After my “bleeding” stopped, and I began walking again with the help of good counseling, mutual burden-bearing friendships, and the appropriate medical care, here are some of the long-term measures I put in place — disciplines and delights that remain with me today.

1. Spend more time looking at Jesus.

Spend more time than you ever have before beholding and contemplating the beauty of Jesus. Don’t just appreciate Paul’s spirituality; practice it. “We all, with unveiled face, beholding the glory of the Lord, are being transformed into the same image from one degree of glory to another. For this comes from the Lord who is the Spirit” (2 Corinthians 3:18). Leading up to my burnout, I replaced abiding in Jesus with working for Jesus.

“Leading up to my burnout, I replaced abiding in Jesus with working for Jesus.”

Satan’s main goal is to rob us of intimacy with Jesus. “I am afraid that as the serpent deceived Eve by his cunning, your thoughts will be led astray from a sincere and pure devotion to Christ” (2 Corinthians 11:3). Communing with Jesus and adoring him must always take precedent over the demands of a job description, people’s expectations, and the tyranny of the urgent. This conviction led me to transition out of being lead pastor at least a decade before I had originally planned. I have zero regrets.

Jesus is true, good, and beautiful. Often, the convergence of prolonged spiritual attack, relational conflicts, and mental/emotional stress first robs us of Jesus’s beauty. Then we lose our sense of his goodness. Finally, we can begin to question the truth of the gospel, and the trustworthiness of Jesus.

2. Prepare yourself for the pain of the not-yet.

Develop a greater appreciation for the “already and not yet” of life and ministry between the resurrection and return of Jesus. Consider Paul’s wisdom: “We are treated as impostors, and yet are true; as unknown, and yet well known; as dying, and behold, we live; as punished, and yet not killed; as sorrowful, yet always rejoicing; as poor, yet making many rich; as having nothing, yet possessing everything” (2 Corinthians 6:8–10).
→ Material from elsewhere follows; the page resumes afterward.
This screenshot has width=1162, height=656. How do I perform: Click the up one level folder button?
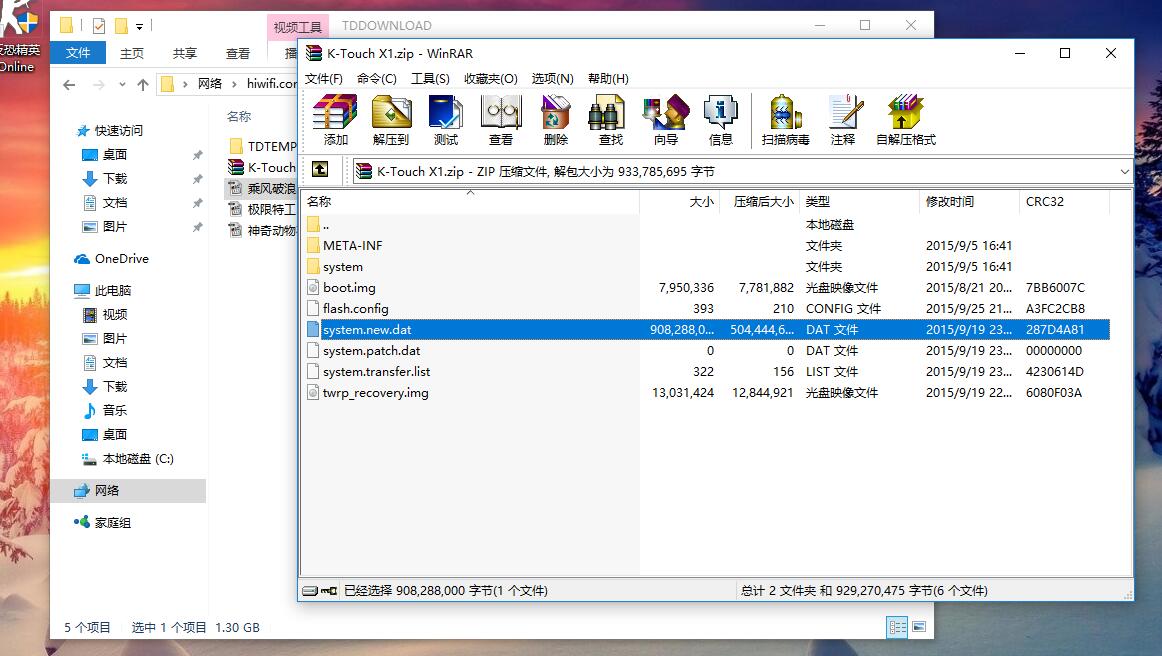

The ministry of the gospel, this side of life in the new heaven and new earth, will include incredible blessing, and unimaginable difficulty. If you stay in any church or ministry long enough, you will be both disappointed and disappointing. Because we enjoyed a nearly eleven-year gospel renewal when we planted Christ Community Church in Franklin, Tennessee, I was naive to assume it would never be different.

3. Receive your weaknesses.

Learn to accept and delight in your weaknesses. Don’t wait for broken-downness to start living in gospel-brokenness. We matter, but we’re not the point.

We have this treasure in jars of clay, to show that the surpassing power belongs to God and not to us. (2 Corinthians 4:7)

“My grace is sufficient for you, for my power is made perfect in weakness.” Therefore I will boast all the more gladly of my weaknesses, so that the power of Christ may rest upon me. (2 Corinthians 12:9)

I have never been more aware of my weaknesses, brokenness, and limitations. Hallelujah! I now live and minister with much less stress, even though my schedule is just as full as when I was a young church planter. Your competency is not your sufficiency.

4. Visit the home to come.

Become a curious, childlike explorer of the hope of heaven, and the fullness of the new creation we will enjoy forever when Jesus returns.

Following Paul’s example, I have never spent as much time meditating on heaven and groaning for our coming life in the new heaven and new earth. “In this tent we groan, longing to put on our heavenly dwelling. . . . He who has prepared us for this very thing is God, who has given us the Spirit as a guarantee. . . . If anyone is in Christ, he is a new creation. The old has passed away; behold, the new has come” (2 Corinthians 5:2, 5, 17; see also Revelation 21:1–22:6).

Nothing helped me overcome my spiritual depression, deep shame, and emotional pain of ministry more than connecting my head and heart with the glorious hope of heaven.